First Church Shelter director Jim Stewart enters one of the showers in a mobile shower unit parked in the Church Street parking lot in Harvard Square, Cambridge. (Robin Lubbock/WBUR)
First Church Shelter director Jim Stewart enters one of the showers in a mobile shower unit parked in the Church Street parking lot in Harvard Square, Cambridge. (Robin Lubbock/WBUR)

Two trailers opened for business Monday in a parking lot in Harvard Square. The long white units, next to a Harvard computer lab and across from a Mexican food restaurant, include an amenity many of us take for granted: a hot shower.

“Poor and homeless people have always had trouble accessing hygiene facilities,” says First Church Shelter director Jim Stewart. “Following the onset of the pandemic, shelters were forced to de-congregate and there just hasn’t been access that people have counted on in the past.”

First Church Shelter will staff and assist with use of the 10 showers, two of which are wheelchair accessible. City Councillor Marc McGovern says Cambridge is spending $12,000 a month to rent the units. Installation, which includes water, sewer and electrical connections, cost about $10,000.

Jim Stewart check over one of the shower stalls in the mobile unit. (Robin Lubbock/WBUR)
Jim Stewart check over one of the shower stalls in the mobile unit. (Robin Lubbock/WBUR)

Cambridge rented port-a-potties early in the pandemic for people who had used bathrooms in libraries, restaurants or other buildings that shut down in March. McGovern says Cambridge started talking about opening showers in April, but finding the units, as well as a location that was large enough, handicap accessible, close to plumbing and electricity, was complicated.

“It’s taken longer than anyone had hoped but I’m glad to see it’s happening,” he said.
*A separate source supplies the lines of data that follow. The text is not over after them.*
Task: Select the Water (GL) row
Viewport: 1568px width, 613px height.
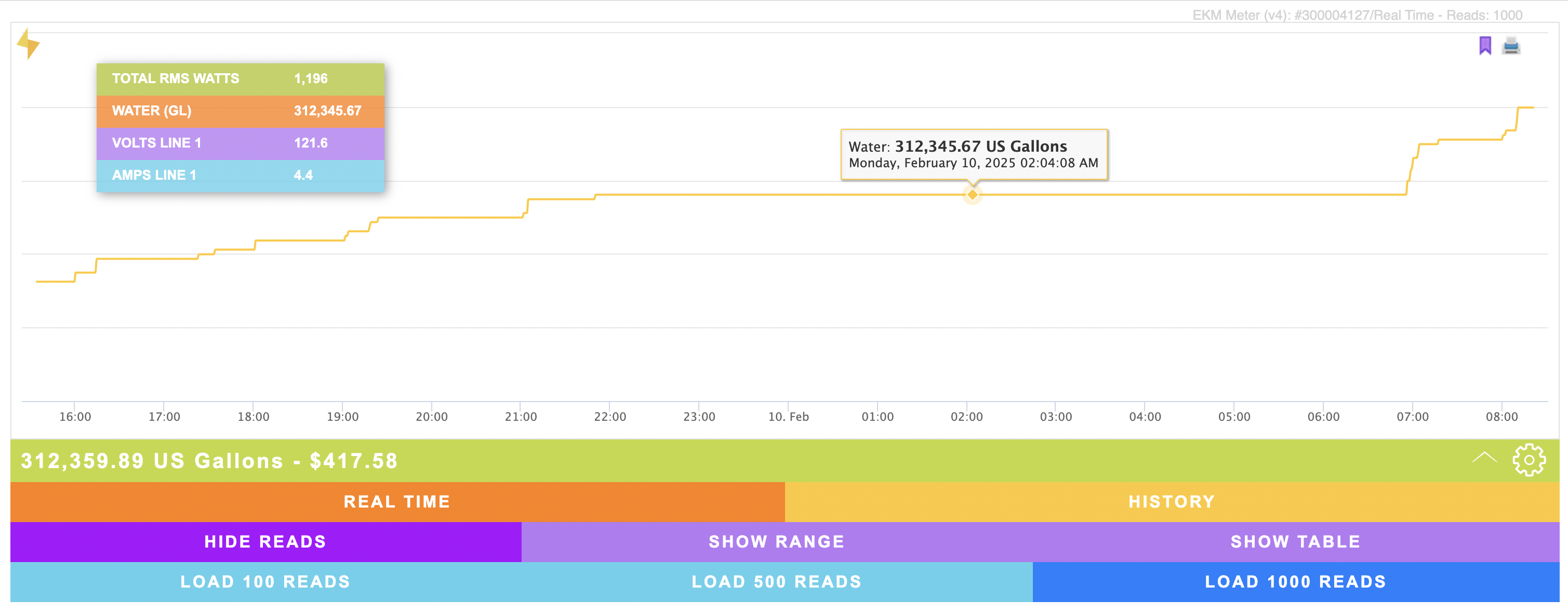Action: pos(241,111)
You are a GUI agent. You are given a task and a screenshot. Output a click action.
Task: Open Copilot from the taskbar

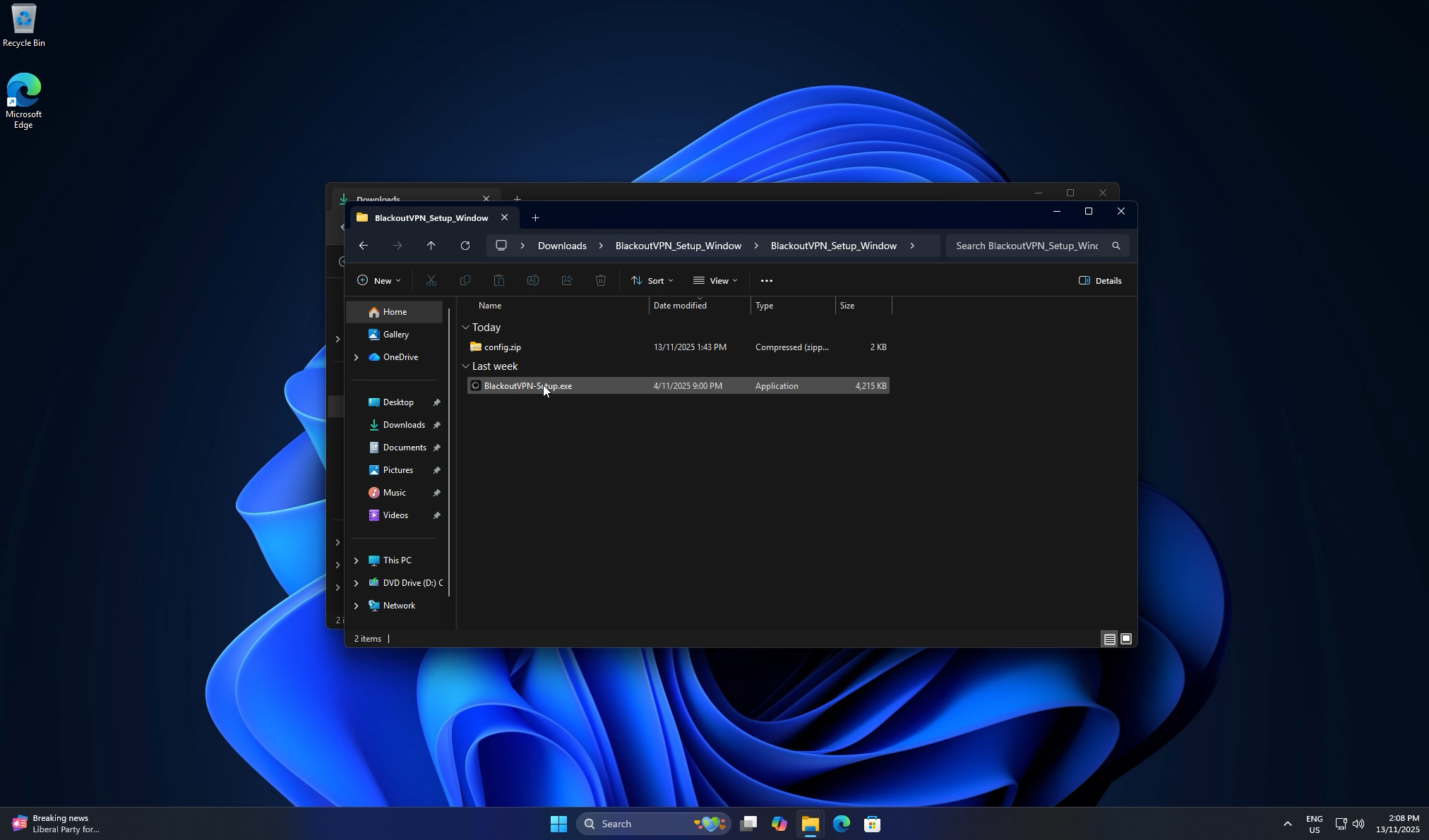(x=779, y=823)
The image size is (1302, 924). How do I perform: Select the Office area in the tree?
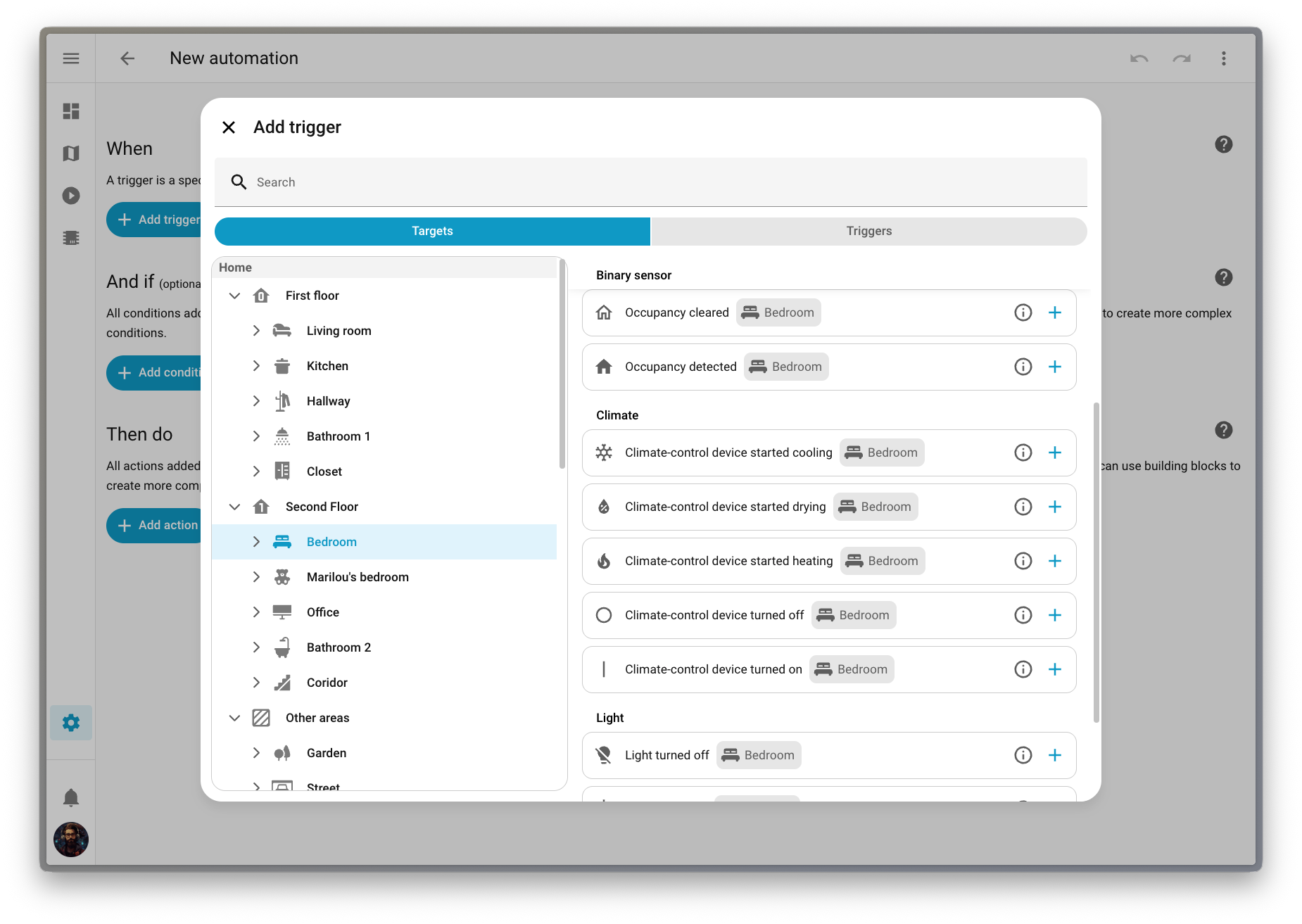[x=322, y=612]
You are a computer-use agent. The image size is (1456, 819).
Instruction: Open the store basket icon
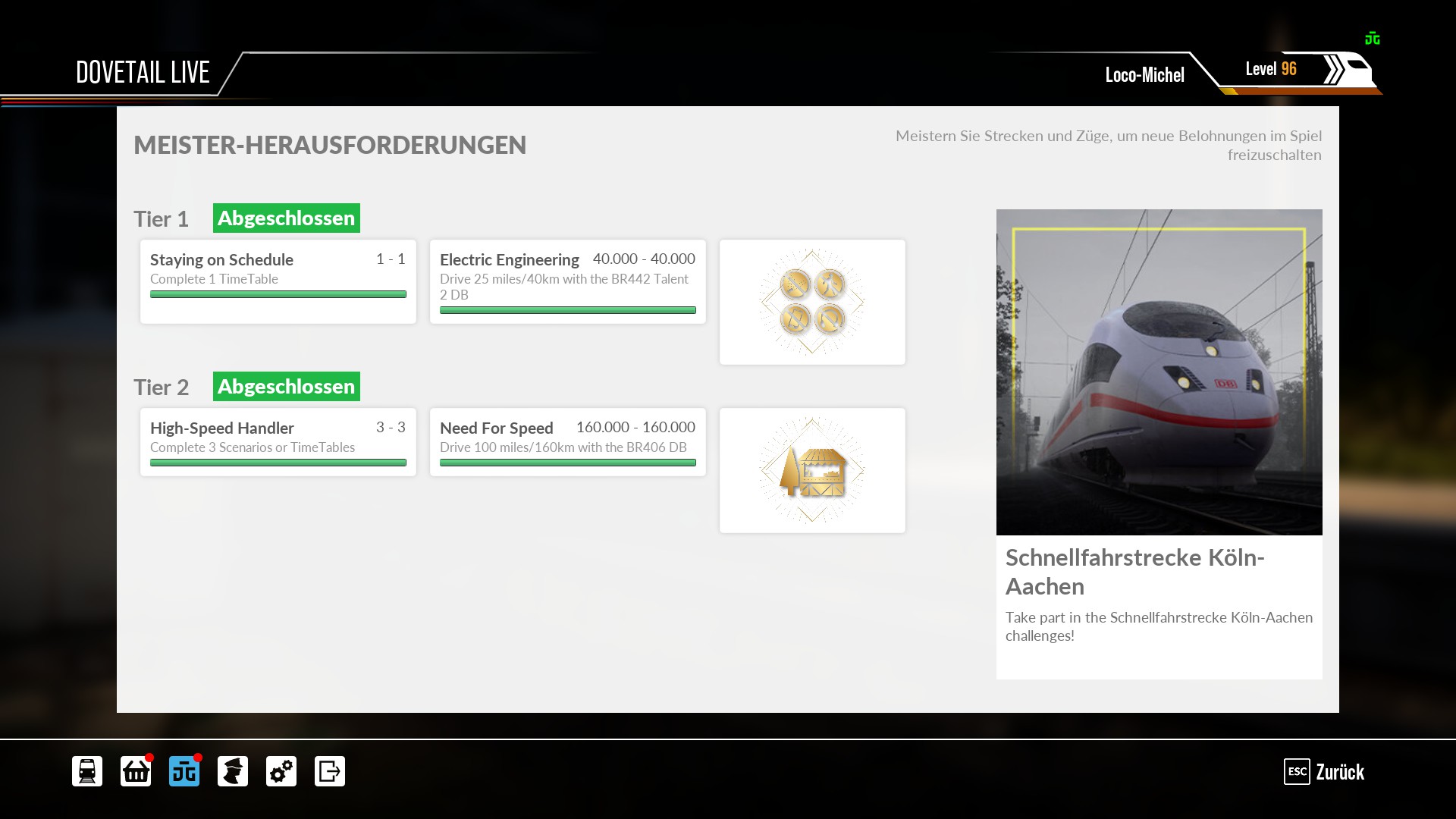pos(136,771)
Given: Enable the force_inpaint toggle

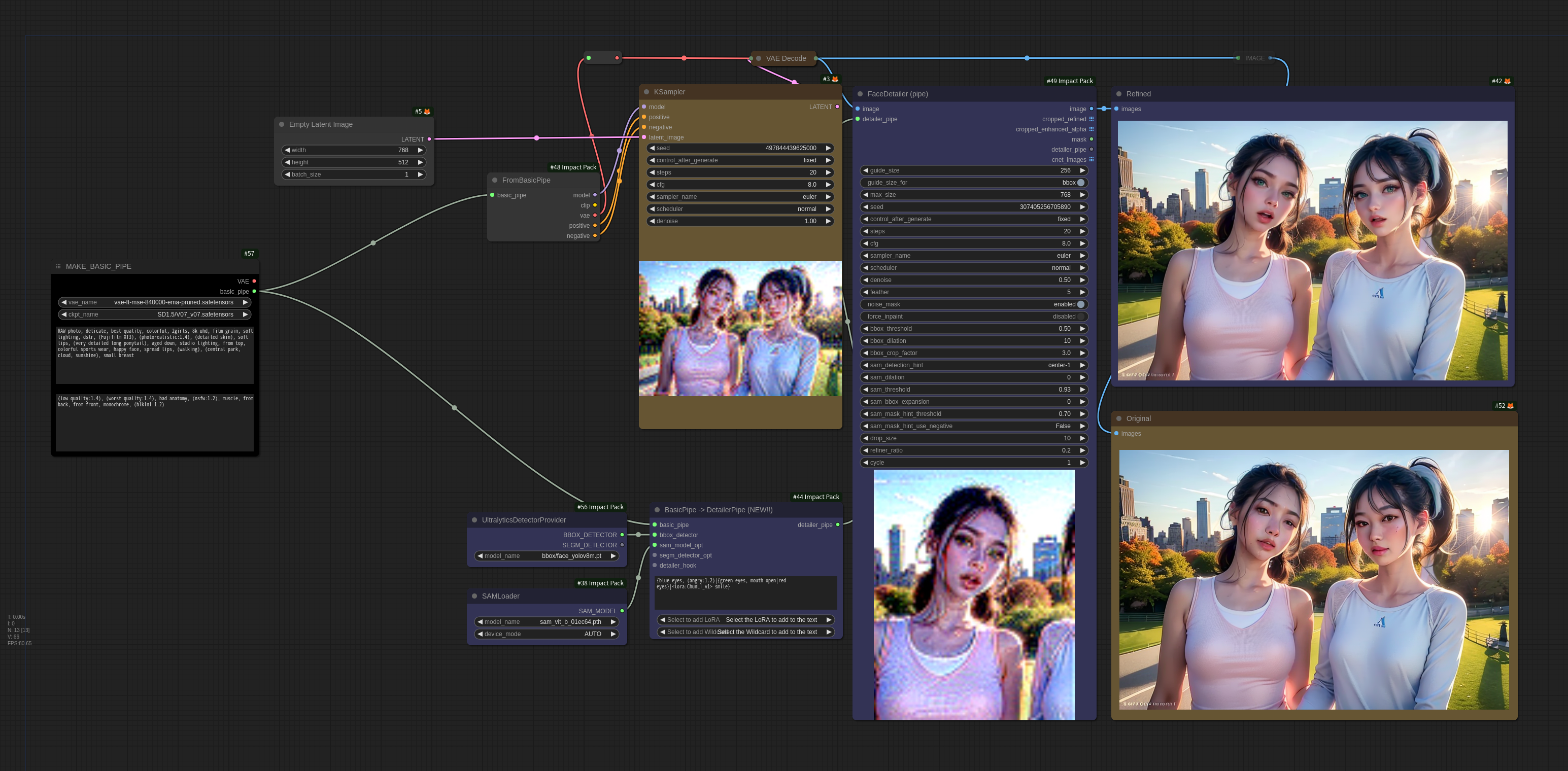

McGovern says he doesn’t know of other free-standing showers in Massachusetts for people who are homeless. The National Coalition for the Homeless does not have a tally of these services around the country but there seems to be growing interest. Associate director Megan Hustings says these projects, which began and have expanded on the West Coast, are now emerging in New York, Washington and other East Coast cities.

“We’re seeing more people living outdoors during COVID and places with showers have had to limit services” she says. “The coming eviction crisis — so many people out of work — all of these things compound to create much more need for shelter and hygiene services.”

A sign reminding people to observe social distancing, outside the shower units. (Robin Lubbock/WBUR)
A sign reminding people to observe social distancing, outside the shower units. (Robin Lubbock/WBUR)

In Cambridge a few business owners near the public showers are concerned about the impact, says Harvard Square Business Association executive director Denise Jillson, “but other than that I haven’t received any negative feedback about this.”

Jillson says the HSBA has worked with the city and social service groups to offer meals, water, masks, electrical outlets and other services for people who need extra support during the pandemic.

“If there are issues, the city responds in a way that is positive and thoughtful, so we’re hopeful,” she says.

There have been concerns about people overdosing, undetected, in public bathrooms and showers. Stewart says his staff will make sure clients have privacy while staying safe.

Each shower in the mobile unit has a safe needle disposal box. (Robin Lubbock/WBUR)
Each shower in the mobile unit has a safe needle disposal box. (Robin Lubbock/WBUR)

Harvard University is loaning Cambridge the parking lot for this project.

The shower units are expected to remain in place at least through the end of the year. This week, the showers are open on weekdays from 1-4 p.m. The organizers say they will reassess in a few weeks, based on feedback, and adjust the hours if needed.